Emploi : quitter ses études augmente le risque de chômage
En France, 20 % des 15-34 ans déclarent avoir déjà interrompu leur scolarité initiale, selon une étude publiée par l’Insee en 2026. Dans de nombreux cas, cet abandon pèse durablement sur l’accès à l’emploi.
Un décrochage aux conséquences variables
Parmi les 16 millions de jeunes français âgés de 15 à 34 ans, un sur cinq indique avoir abandonné une formation initiale. Ce taux dépasse la moyenne de l’Union européenne, établie à 14 %, précise l’Insee.
Toutes les situations ne se ressemblent toutefois pas. Dans 39 % des cas, l’interruption débouche sur une réorientation ou un redoublement après quelques mois. Ces parcours « accidentés » n’entraînent pas de sur-risque significatif de chômage par rapport aux jeunes n’ayant jamais interrompu leur formation, en se basant sur des caractéristiques comparables. Un écart demeure cependant, la probabilité d’accéder à un emploi cadre restant inférieure d’environ un tiers.
La situation est plus délicate lorsque l’abandon marque la fin des études. Or, dans 43 % des cas, l’arrêt de formation est définitif, souligne l’Insee.
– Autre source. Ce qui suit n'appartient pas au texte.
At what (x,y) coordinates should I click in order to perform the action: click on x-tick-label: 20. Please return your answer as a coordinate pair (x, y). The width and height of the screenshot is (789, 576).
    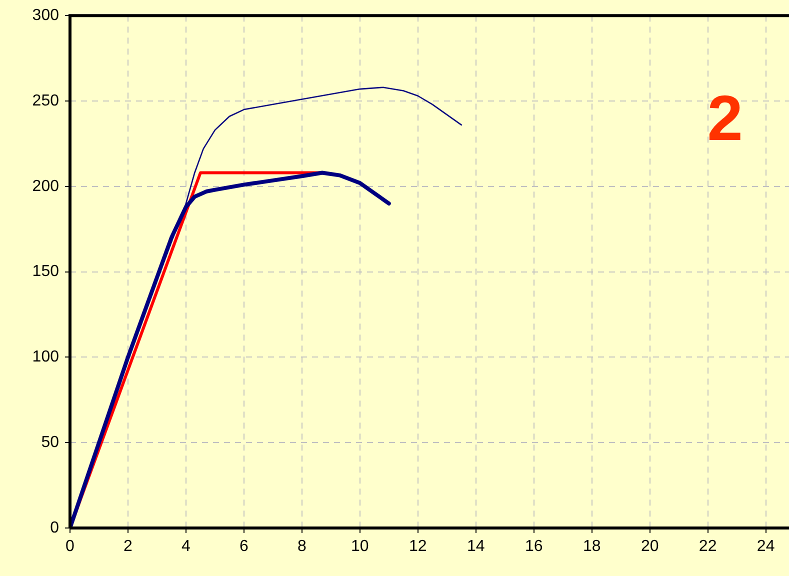
    Looking at the image, I should click on (650, 547).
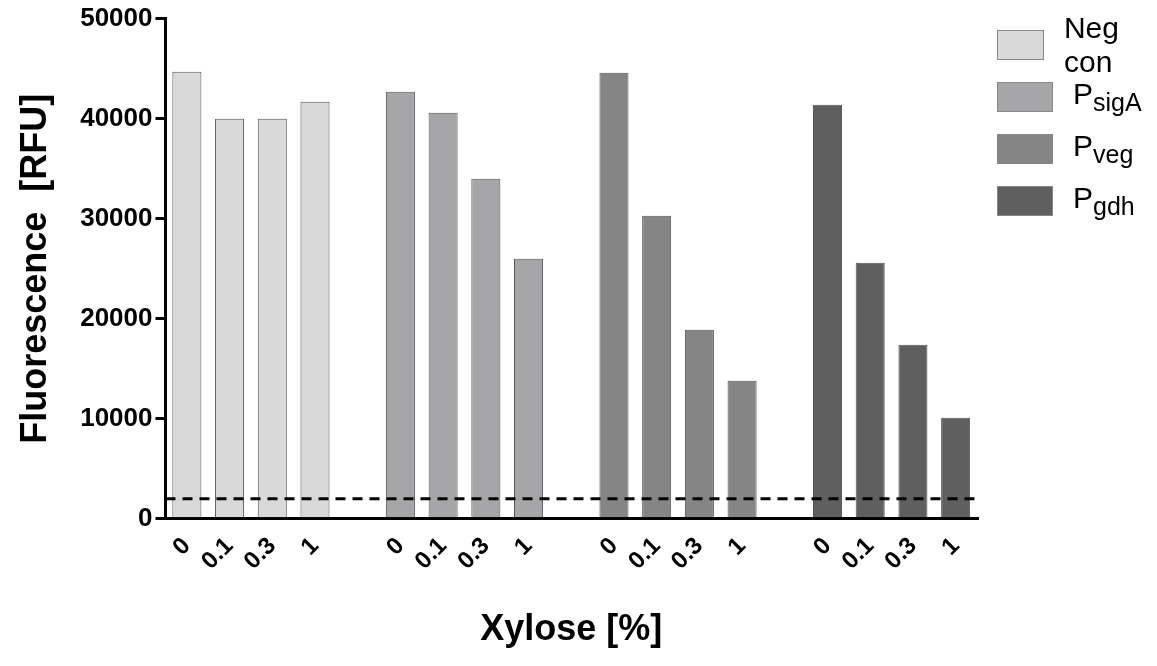 The width and height of the screenshot is (1157, 666). I want to click on y-tick-label: 20000, so click(116, 316).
Un risque accru de chômage et d’emplois précaires
Les écarts d’insertion sont marqués. En 2024, 23 % des jeunes ayant arrêté définitivement leurs études sont au chômage, contre 15 % pour ceux n’ayant jamais interrompu leur formation. Même à profil comparable (origine sociale, genre, niveau de diplôme, expérience professionnelle), l’abandon reste pénalisant, puisqu’il augmente de 33 % le risque d’être au chômage.
Le niveau de diplôme joue aussi un rôle déterminant. Seuls 11 % des jeunes ayant quitté définitivement leur formation sont titulaires d’un diplôme supérieur à la date de l’enquête. Le décrochage avant le baccalauréat apparaît particulièrement pénalisant. En effet, dans deux cas sur trois, il est alors définitif.
Lorsqu’ils occupent un emploi, leurs conditions sont aussi plus fragiles :
- 20 % sont en CDD ou en intérim (contre 14 %) ;
- 9 % travaillent à temps partiel (contre 5 %) ;
- et seuls 8 % accèdent à un poste de cadre (contre 24 % pour les autres jeunes).
Des conséquences directes sur l’équilibre budgétaire
Dans un contexte de ralentissement économique et de progression du chômage, ces écarts d’insertion ont des répercussions concrètes sur la situation financière des ménages. Un accès plus difficile à l’emploi stable signifie des revenus plus irréguliers, une capacité d’épargne réduite et une exposition accrue aux imprévus.
La précarité contractuelle ou les périodes de chômage prolongées peuvent compliquer la gestion des charges fixes (loyer, énergie, remboursements de crédits). Et dans certains cas, l’accumulation de dettes peut conduire à des situations de surendettement, nécessitant un accompagnement spécifique pour rétablir l’équilibre budgétaire.